| AVS 63rd International Symposium & Exhibition | |
| Surface Science | Thursday Sessions |
| Session SS-ThM |
| Session: | Chirality and Enantioselectivity on Surfaces; Ionic Liquid Interfaces |
| Presenter: | Michael Wagstaffe, University of Manchester, UK |
| Correspondent: | Click to Email |
Ionic liquids are room temperature molten salts comprised entirely of cations and anions. They have an array of unique physico-chemical properties that have led to their use in a wide variety of electrochemical systems.[1] These include actuators, corrosion inhibitors, energy storage for batteries, supercapacitors, displays and as the electrolyte in photovoltaic devices. Both the function and performance of devices employing ionic liquids are dependent on how the ionic liquid behaves at phase boundaries, interfaces and near interfacial areas. Previous studies have shown that ionic liquids have a tendency to self organize at the IL/solid interface.[2] Such ordering has been shown to reduce the barrier to charge injection when ionic liquids are used in oxide solar cells.[3] As such, the ordering and chemistry of ionic liquids at the anatase TiO2(101) surface is of some interest since this is the dominant surface in mesoporous TiO2 films used in dye sensitized solar cells.

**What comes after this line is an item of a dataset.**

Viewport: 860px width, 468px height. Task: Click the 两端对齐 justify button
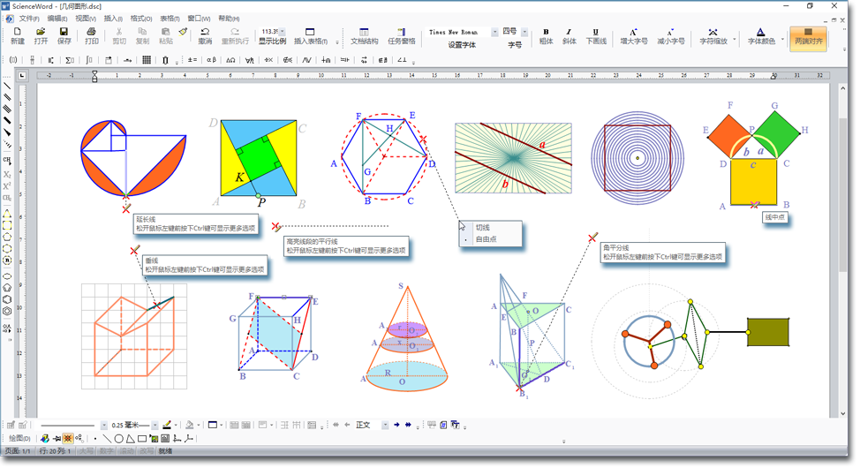[808, 36]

Although there is a growing body of work on the surface chemistry of bulk ionic liquids studied by photoelectron spectroscopy, studies of their interaction with solid surfaces are still relatively rare. On this basis, in an attempt to address the gap in the work, we adopted a surface science approach in which we utilized a combination of X-ray photoelectron spectroscopy and near-edge X-ray absorption fine structure (NEXAFS) spectroscopy. From this we were able to successfully determine the orientation of the cation on the surface of anatase(101), at both high and low coverage, and also the manner in which it adsorbs. Additionally, a surface induced degradation reaction of the anion was observed at room temperature.
[1] K. R. J. Lovelock et al.Chem. Rev., 2010, 110, 5158–90.
[2] E. Binetti et al.J. Phys. Chem. C, 2013, 117, 12923–12929.
[3] B. R. Lee et al. J. Mater. Chem., 2011, 21, 2051.